In addition to the ability to complete CBB in both supervised and unsupervised settings, CBB measures were designed to minimize practice effects by having randomly generated alternative forms each time an individual takes the test. This is an important aspect of CBB because one challenge of detecting cognitive decline in older adults is that decline may be relatively subtle but practice effects associated with repeat testing over time can be quite robust. For example, research using traditional neuropsychological assessments suggests practice effects can occur between baseline and follow-up visits on measures of learning and memory, even in individuals with incident MCI (6). Similarly, prior research using CBB over multiple sessions indicates the strongest practice effects occur between the first and second assessment (7). However, while most CBB practice effects stabilized after the third evaluation, sustained practice effects were observed for One Card Learning accuracy (7). Additionally, another study of older adults completing CBB in an unsupervised testing environment demonstrated continued practice effects over multiple testing sessions (8). Given this evidence of practice effects on the CBB, further research is needed to clarify the nature of these practice effects and determine whether practice effects differ across supervised and unsupervised testing environments.
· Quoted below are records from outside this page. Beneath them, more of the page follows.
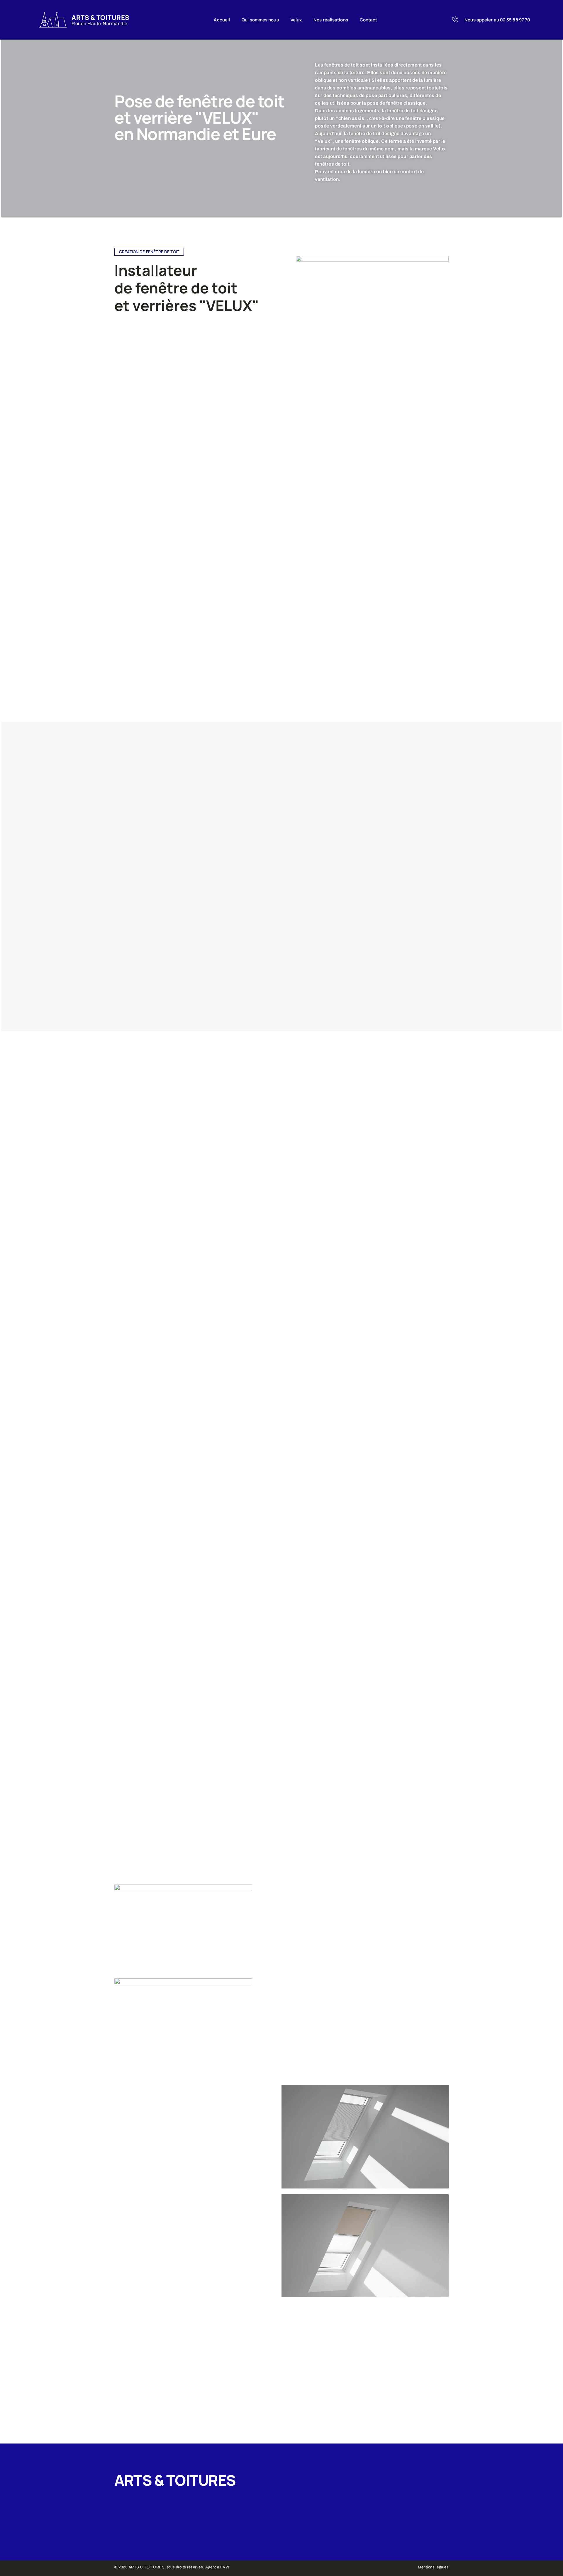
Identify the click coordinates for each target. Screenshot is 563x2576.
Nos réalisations (330, 20)
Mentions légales (433, 2567)
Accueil (222, 20)
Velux (296, 20)
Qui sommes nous (260, 20)
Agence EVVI (217, 2567)
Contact (368, 20)
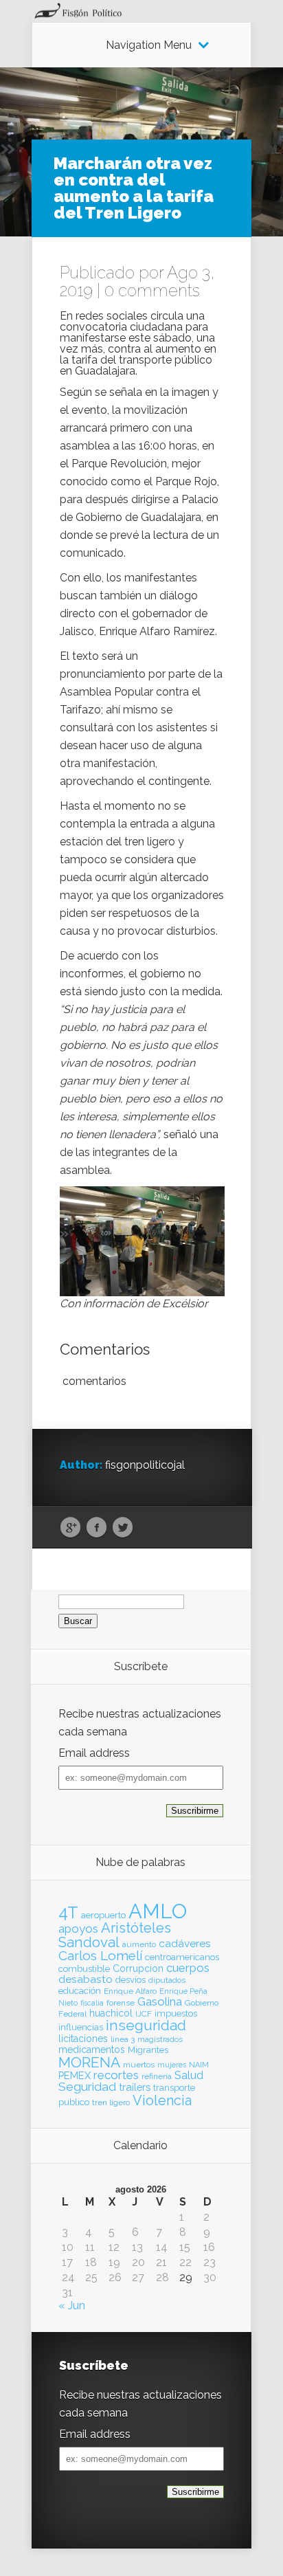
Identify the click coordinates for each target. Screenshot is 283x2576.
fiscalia (92, 2003)
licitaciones (83, 2038)
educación (79, 1991)
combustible (84, 1969)
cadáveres (185, 1943)
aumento (139, 1944)
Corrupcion (138, 1968)
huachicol (111, 2013)
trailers (134, 2087)
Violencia (162, 2100)
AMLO (157, 1911)
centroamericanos (182, 1957)
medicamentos (91, 2049)
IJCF (143, 2014)
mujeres (171, 2065)
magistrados (160, 2039)
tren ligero (111, 2102)
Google (70, 1528)
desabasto (85, 1979)
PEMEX (74, 2075)
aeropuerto (103, 1915)
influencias (80, 2027)
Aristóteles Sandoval (114, 1935)
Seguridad (87, 2087)
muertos (139, 2064)
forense (120, 2003)
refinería (157, 2076)
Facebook (96, 1528)
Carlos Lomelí (100, 1955)
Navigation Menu (149, 45)
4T (68, 1912)
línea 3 (123, 2039)
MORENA (89, 2062)
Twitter (122, 1528)
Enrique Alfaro (130, 1991)
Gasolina (159, 2001)
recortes (116, 2075)
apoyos (78, 1928)
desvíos (130, 1980)
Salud (188, 2075)
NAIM (199, 2065)
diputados (166, 1980)
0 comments (152, 290)
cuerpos (188, 1968)
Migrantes (148, 2050)
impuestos (176, 2013)
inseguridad (146, 2025)
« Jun (71, 2305)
The primary aim of this study was to investigate whether practice effects / performance trajectories of the CBB differ across supervised and unsupervised settings, represented within this study by location of administration (clinic vs. home, respectively). Secondary aims were to 1) further assess differences in test performance across location of administration with a larger independent sample, controlling for the known session 1 to session 2 practice effect that may have confounded our preliminary home vs. clinic analyses [5]; and 2) further assess practice effects on the CBB across additional follow-up sessions.
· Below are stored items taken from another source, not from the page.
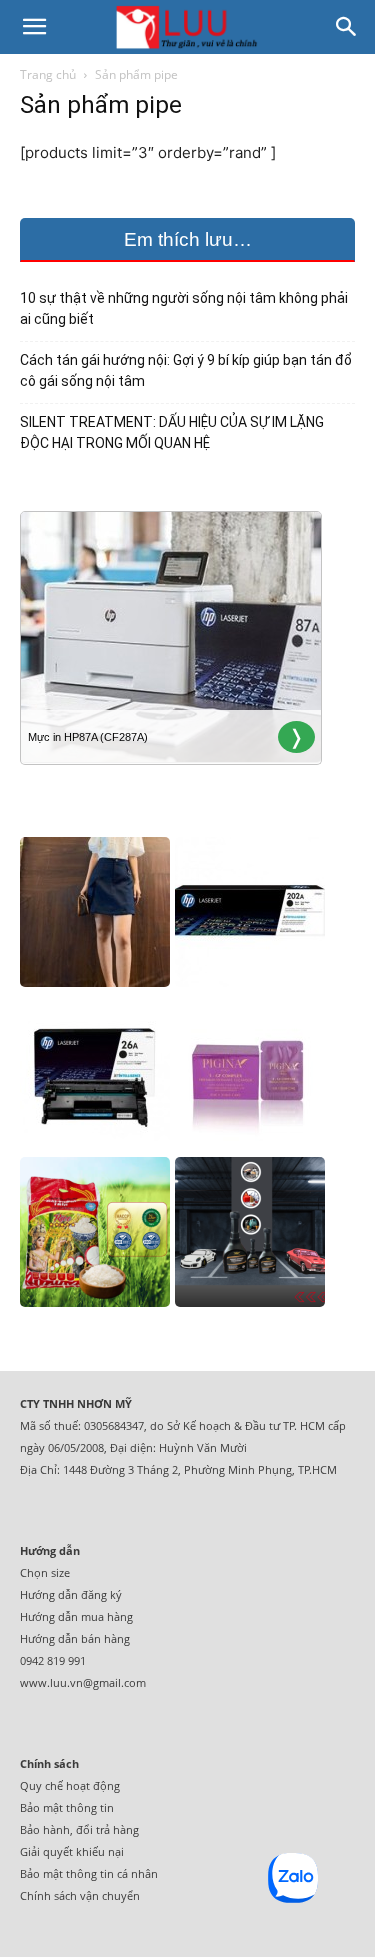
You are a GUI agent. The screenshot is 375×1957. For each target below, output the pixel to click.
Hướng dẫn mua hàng (76, 1616)
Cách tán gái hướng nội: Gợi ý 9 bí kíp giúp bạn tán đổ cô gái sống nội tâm (186, 370)
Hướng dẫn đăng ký (71, 1594)
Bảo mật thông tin (67, 1807)
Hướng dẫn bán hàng (75, 1638)
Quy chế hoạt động (70, 1785)
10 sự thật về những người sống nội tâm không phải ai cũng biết (184, 308)
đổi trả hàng (107, 1829)
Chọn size (45, 1572)
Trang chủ (48, 74)
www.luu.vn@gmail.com (83, 1682)
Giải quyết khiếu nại (72, 1851)
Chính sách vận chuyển (80, 1895)
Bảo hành (45, 1829)
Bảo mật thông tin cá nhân (89, 1873)
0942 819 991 (53, 1660)
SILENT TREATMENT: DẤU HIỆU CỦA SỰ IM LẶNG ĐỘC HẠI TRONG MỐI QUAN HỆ (172, 432)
The MCSA is a population-based study of cognitive aging among Olmsted County, MN, residents. It began in October 2004 and initially enrolled individuals aged 70 to 89 years with follow-up visits every 15 months. The details of the study design and sampling procedures have been previously published; enrollment follows an age- and sex-stratified random sampling design to ensure that men and women are equally represented in each 10-year age strata [9]. In 2012, enrollment was extended to cover the ages of 50-90+ following the same sampling methods. Administration of Cogstate began in 2012 for newly enrolled 50-69 year olds and in 2013 for those aged 70 and older during clinic visits. From September 2013 through March 2014 and September 2014 through July 2015 we piloted administration of the CBB at home among MCSA participants in our 50-69 year old cohort. This pilot data ensured acceptability of the at home testing process in our participants and preliminary analyses demonstrated generally comparable performance in the clinic versus at home (5). Although participants did perform faster at home, this difference was viewed as small in magnitude and at-home testing was offered to all MCSA participants starting July 2015. Individuals who completed the pilot testing (n = 380) were not included in the current analysis. There was a trend toward fewer follow-up sessions available for individuals over 75 due to a temporary cap on the number of Cogstate sessions in the protocol for older participants. We therefore limited the participants in the current study to individuals who were between the ages of 50-75 at the time of their first Cogstate session.
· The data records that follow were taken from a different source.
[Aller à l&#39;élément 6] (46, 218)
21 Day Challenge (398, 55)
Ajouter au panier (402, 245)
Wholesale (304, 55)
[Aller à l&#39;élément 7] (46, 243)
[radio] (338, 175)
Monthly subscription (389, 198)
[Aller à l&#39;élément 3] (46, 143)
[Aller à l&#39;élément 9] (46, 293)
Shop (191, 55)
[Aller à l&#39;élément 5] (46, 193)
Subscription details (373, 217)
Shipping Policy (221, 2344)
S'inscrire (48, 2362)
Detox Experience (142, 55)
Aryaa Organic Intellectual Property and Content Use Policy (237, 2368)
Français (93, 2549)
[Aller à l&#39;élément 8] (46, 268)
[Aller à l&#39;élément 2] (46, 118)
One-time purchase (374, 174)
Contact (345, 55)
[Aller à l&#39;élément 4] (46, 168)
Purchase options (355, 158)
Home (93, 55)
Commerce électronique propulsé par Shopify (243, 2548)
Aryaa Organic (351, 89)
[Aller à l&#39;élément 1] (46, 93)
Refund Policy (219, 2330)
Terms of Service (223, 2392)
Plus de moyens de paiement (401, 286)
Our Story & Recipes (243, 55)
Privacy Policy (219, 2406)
Study visits included a neurologic evaluation by a physician, an interview by a study coordinator, and neuropsychological testing by a psychometrist (9). The physician examination included a medical history review, complete neurological examination, and administration of the Short Test of Mental Status (10). The study coordinator interview included demographic information and medical history, and questions about memory to both the participant and informant using the Clinical Dementia Rating (CDR®) Dementia Staging Instrument (11). See Roberts et al. (9) for details about the neuropsychological battery.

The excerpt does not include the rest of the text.